I would like two torch.nn.Module classes to share part of their architecture and weights, as in the example below:
from torch import nn
class SharedBlock(nn.Module):
def __init__(self, *args, **kwargs):
super().__init__()
self.block = nn.Sequential(
# Define some block architecture here...
)
def forward(self, x):
return self.block(x)
class MyNestedModule(nn.Module):
def __init__(self, shared_block: nn.Module, *args, **kwargs):
super().__init__()
self.linear = nn.Linear(...)
self.shared_block = shared_block
def forward(self, x):
return self.shared_block(self.linear(x))
class MyModule(nn.Module):
def __init__(self, *args, **kwargs):
super().__init__()
# SHOULD THIS BE:
shared_block = SharedBlock(*args, **kwargs)
# OR:
self.shared_block = SharedBlock(*args, **kwargs) # Note: self.

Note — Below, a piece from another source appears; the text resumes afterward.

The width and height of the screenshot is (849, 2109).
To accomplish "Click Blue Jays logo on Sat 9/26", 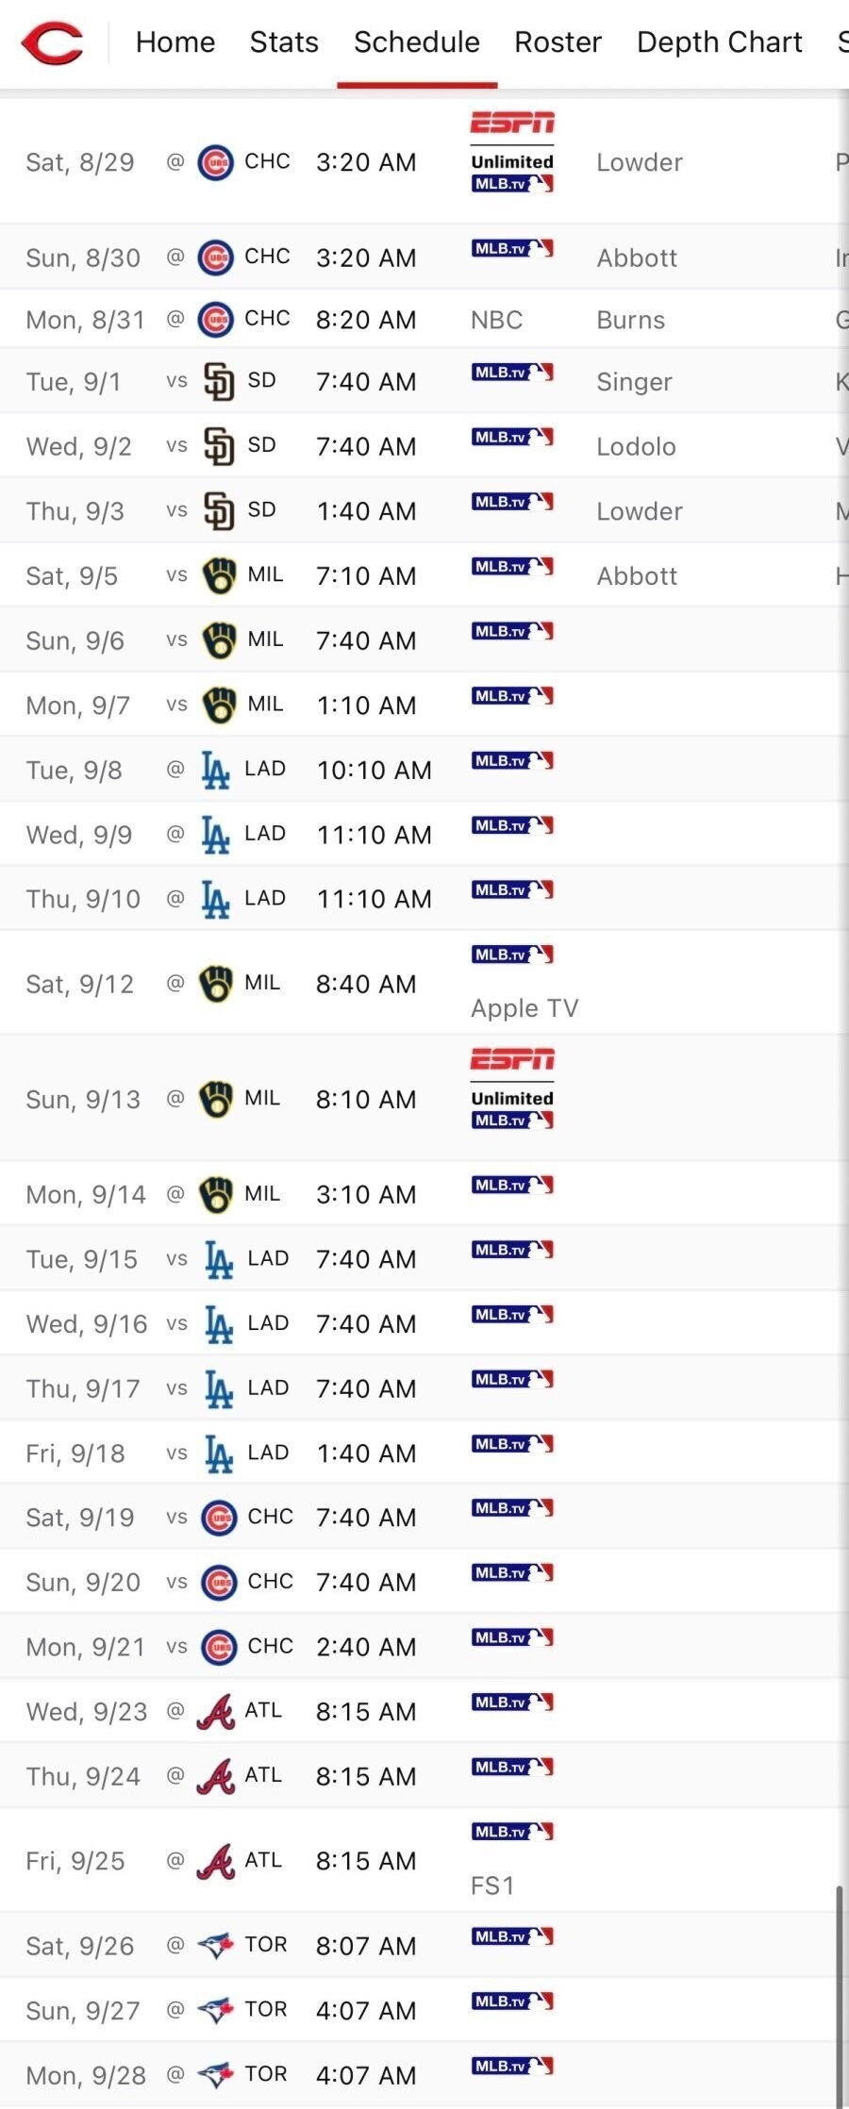I will 216,1945.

# ...AND WHAT IS THE DIFFERENCE, IF ANY?
self.nested1 = MyNestedModule(shared_block, *args, **kwargs)
self.nested2 = MyNestedModule(shared_block, *args, **kwargs)
def forward(self, x):
x_1, x_2 = torch.split(x, x.shape[0] // 2, dim=0)
y_1 = self.nested1(x_1)
y_2 = self.nested2(y_2)
return y_1, y_2
I would like to know whether shared_block
should be an object parameter of MyModule
. I assume it does not, since it is set as an object parameter in both the MyNestedModule
class objects so it should be registered in torch grad but if I did create it as an object parameter in MyModule
what would happen?
It doesn't matter, the parameters are tracked both ways. If you use shared_block = ...
, the parameters in shared_block
will be referenced in your state dict (model.state_dict()
) twice, once for self.nested1
and again for self.nested2
.
If you use the self.shared_block = ...
approach, the state dict will reference the parameters a third time in MyModule
itself.
Either way, the parameters are tracked and model.parameters()
will return a non-duplicated set of parameters.
You can run this code to look at a simplified version
import torch
from torch import nn
class SharedBlock(nn.Module):
def __init__(self):
super().__init__()
self.block = nn.Linear(8, 8)
def forward(self, x):
return self.block(x)
class MyNestedModule(nn.Module):
def __init__(self, shared_block):
super().__init__()
self.shared_block = shared_block
def forward(self, x):
return self.shared_block(x)
class MyModule1(nn.Module):
def __init__(self):
super().__init__()
shared_block = SharedBlock()
self.nested1 = MyNestedModule(shared_block)
self.nested2 = MyNestedModule(shared_block)
def forward(self, x):
x_1, x_2 = torch.split(x, x.shape[0] // 2, dim=0)
y_1 = self.nested1(x_1)
y_2 = self.nested2(x_2)
return y_1, y_2
class MyModule2(nn.Module):
def __init__(self):
super().__init__()
self.shared_block = SharedBlock()
self.nested1 = MyNestedModule(self.shared_block)
self.nested2 = MyNestedModule(self.shared_block)
def forward(self, x):
x_1, x_2 = torch.split(x, x.shape[0] // 2, dim=0)
y_1 = self.nested1(x_1)
y_2 = self.nested2(x_2)
return y_1, y_2
model1 = MyModule1()
print(model1.state_dict())
print(list(model1.parameters()))
model2 = MyModule2()
print(model2.state_dict())
print(list(model2.parameters()))